By Damian Moos and Kandice Kim | Contribute to the columnists
In response to state and local COVID-19 stay at home orders passed, many employers in California have switched to a remote worker to continue operating. Since that initial transition, some companies have announced that some or all of their employees will continue remotely, even after the pandemic is over.
Increasing employee happiness and productivity, as well as reduced overhead and expenses, are some of the reasons cited by employers moving to a remote worker.
While the benefits of transitioning to a remote worker may be attractive and significant, employers in California need to be aware of various laws that affect remote workers.
First, employers must reimburse employees for expenses they incur in connection with the performance of their duties.
For example, if employees are actually required to use their Internet from home to work remotely, then an employer must reimburse their employees for a portion of the Internet expense they have under California Work Code Section 2802. The same applies to personal phones of employees as landlines as employees they need to use in connection with their jobs.
As one California court has explained, the law is intended to prevent an employer from receiving a windfall by passing on its operating costs to its employees. That is, although a remote employee can reduce an employer’s operating costs, it cannot do so by shifting these costs to its employees.
An employer who does not reimburse his employees for necessary business expenses incurred while working remotely can have significant consequences.
The employer is liable for all expenses incurred by its remote employees to perform their duty, plus interest and legal fees. In addition, the Labor Commissioner can try to recover civil fines against an employer who does not reimburse his employees for necessary business expenses.
While the actual costs for an employer to reimburse its employees for necessary business expenses may be small and manageable, the costs of defending against a class action lawsuit – if enough employees are remotely affected – are like a lawsuit for private attorneys to recovering civil fines on behalf of grieving employees could greatly affect an employer’s exposure and expenses.
Every minute counts
Second, California employers must pay their remote workers for all hours worked. When employees work from home and / or set their own working hours, an employer may be less able to control and record the actual time spent by those employees.
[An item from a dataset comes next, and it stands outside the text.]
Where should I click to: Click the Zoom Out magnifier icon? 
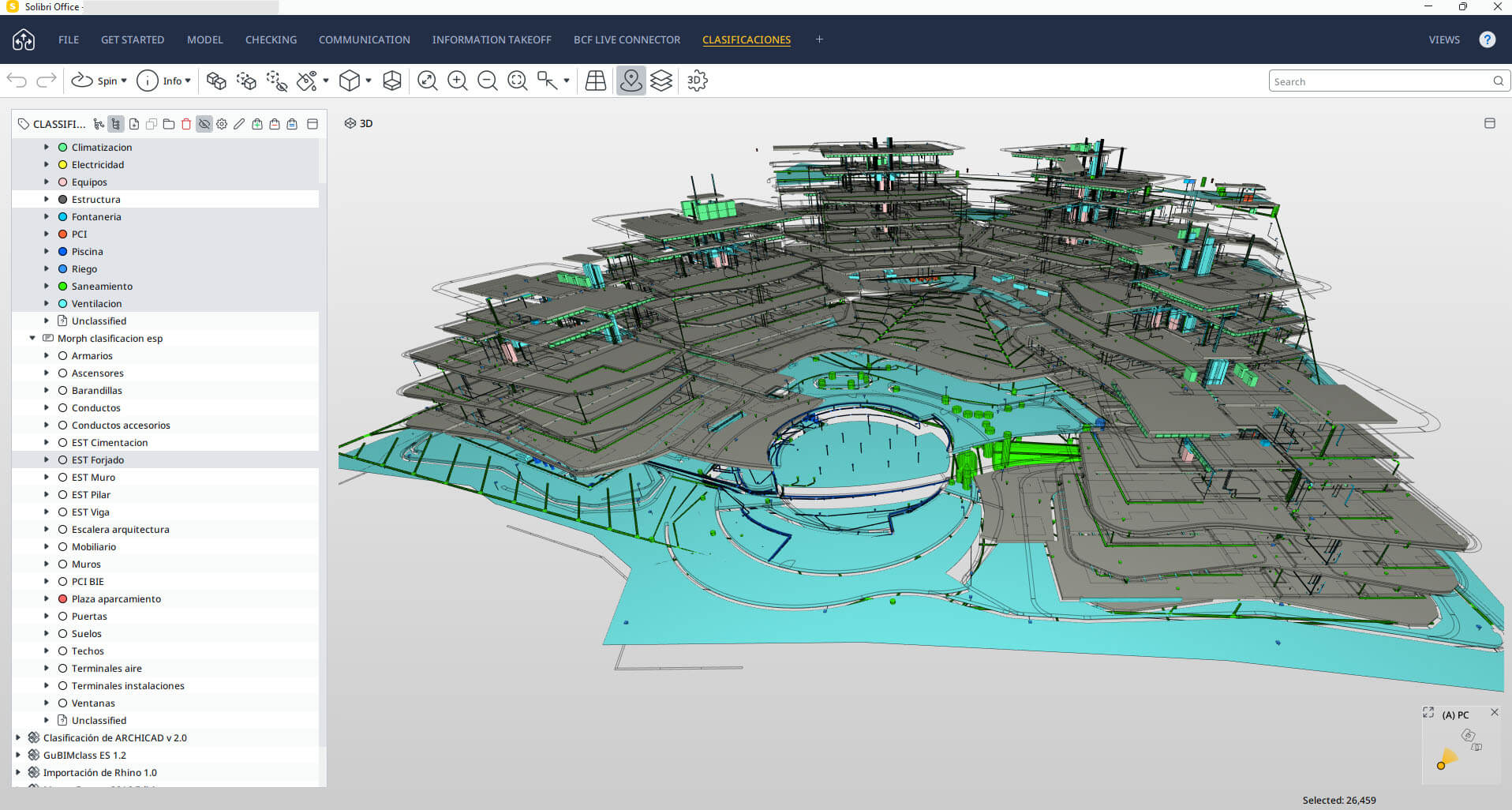(x=487, y=81)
While the consequences of failing an employee for a few minutes may not seem (or be) relatively small, affected employees who take legal action may be entitled to pay interest and legal fees for unpaid wages, whatever the cost of not paying an employee for any working time.
Moreover, as with a claim for compensation, the possibility of a class action lawsuit or a PAGA action can be extremely costly for an employer who fails to properly track the working hours of his employees and pay them for all. working time.
Data collection
Third, employers who use technology to remotely monitor their employees may need to disclose their data collection and disclosure practices to employees.
With employees working outside an employer’s view, some employers may need to use technology to track employees ‘working hours or productivity, monitor activity across company or trade secrets’ electronic resources, and protect their own information.
Employers required to comply with the California Consumer Privacy Act (CCPA) must notify employees of all personal information collected and how such information is used. In addition, on 1 January 2021, the obligations of employers under the CCPA will be extended, unless the law is amended to do so.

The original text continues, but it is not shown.